Unique, inexpensive wedding gifts

I have no fewer than ten good friends who will be getting married in the next two months. (This is apparently usually the case for graduating med students.)

I’d like to get them all something, but I really don’t want to break the bank, nor do I want to give them something boring. Any ideas for cool, unique, inexpensive wedding gifts?

(I’m not including what I consider “inexpensive”, mostly because I’m not sure what constitutes an average wedding gift these days.)

Dr. J

Don’t know how much time you have in your schedule. Shoping for used a.k.a. “pre-enjoyed” things at flea markets or tag sales. Little things mean alot.
Napkin rings
Salt shaker and pepper mill

I give Savings Bonds:)

Handmade pottery or blown glass. Anything made by an artist or artisan. For example, a lady at our farmer’s market makes these gorgeous hardwood cutting boards. Inexpensive, beautiful and practical.
#####
→ The problem: Translate this sentence from the wedding gifts discussion into Spanish: "I have no fewer than ten good friends who will be getting married in the next two months."

[Word and element location records]
#####
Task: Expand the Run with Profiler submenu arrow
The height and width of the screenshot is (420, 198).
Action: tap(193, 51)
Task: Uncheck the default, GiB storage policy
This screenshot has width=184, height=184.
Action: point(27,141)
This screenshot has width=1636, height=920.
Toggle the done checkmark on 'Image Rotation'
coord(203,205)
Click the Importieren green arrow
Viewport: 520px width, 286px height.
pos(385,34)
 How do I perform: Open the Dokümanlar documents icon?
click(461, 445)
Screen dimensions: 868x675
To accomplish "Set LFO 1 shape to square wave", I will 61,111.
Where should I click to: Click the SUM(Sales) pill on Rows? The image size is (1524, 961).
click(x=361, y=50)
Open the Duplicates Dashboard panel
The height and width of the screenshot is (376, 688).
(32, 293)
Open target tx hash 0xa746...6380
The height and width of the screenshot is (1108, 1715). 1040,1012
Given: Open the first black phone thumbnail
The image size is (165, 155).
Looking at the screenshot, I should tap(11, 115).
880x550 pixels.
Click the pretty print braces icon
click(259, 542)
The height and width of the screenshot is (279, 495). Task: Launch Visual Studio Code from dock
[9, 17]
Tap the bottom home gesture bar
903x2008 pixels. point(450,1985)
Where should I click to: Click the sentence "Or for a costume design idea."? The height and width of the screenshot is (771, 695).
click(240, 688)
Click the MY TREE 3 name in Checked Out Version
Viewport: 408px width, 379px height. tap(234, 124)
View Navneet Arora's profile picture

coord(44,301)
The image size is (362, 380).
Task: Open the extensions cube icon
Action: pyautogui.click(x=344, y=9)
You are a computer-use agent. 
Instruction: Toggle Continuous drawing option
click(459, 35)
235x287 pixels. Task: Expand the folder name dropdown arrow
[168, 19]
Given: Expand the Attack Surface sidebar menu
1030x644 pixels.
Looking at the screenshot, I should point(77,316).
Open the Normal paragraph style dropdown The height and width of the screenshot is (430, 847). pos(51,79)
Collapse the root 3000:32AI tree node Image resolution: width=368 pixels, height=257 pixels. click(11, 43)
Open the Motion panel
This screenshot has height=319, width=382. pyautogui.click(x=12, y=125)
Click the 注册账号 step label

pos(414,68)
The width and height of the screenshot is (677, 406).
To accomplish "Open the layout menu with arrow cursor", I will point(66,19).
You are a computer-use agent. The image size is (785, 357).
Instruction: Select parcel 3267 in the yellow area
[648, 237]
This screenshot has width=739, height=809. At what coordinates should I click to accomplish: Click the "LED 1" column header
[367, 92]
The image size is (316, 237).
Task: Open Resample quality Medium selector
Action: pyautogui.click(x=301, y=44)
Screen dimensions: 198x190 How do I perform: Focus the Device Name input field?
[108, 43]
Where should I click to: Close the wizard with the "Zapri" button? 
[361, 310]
#####
→ Answer to this problem: Tengo nada menos que diez buenos amigos que se casarán en los próximos dos meses.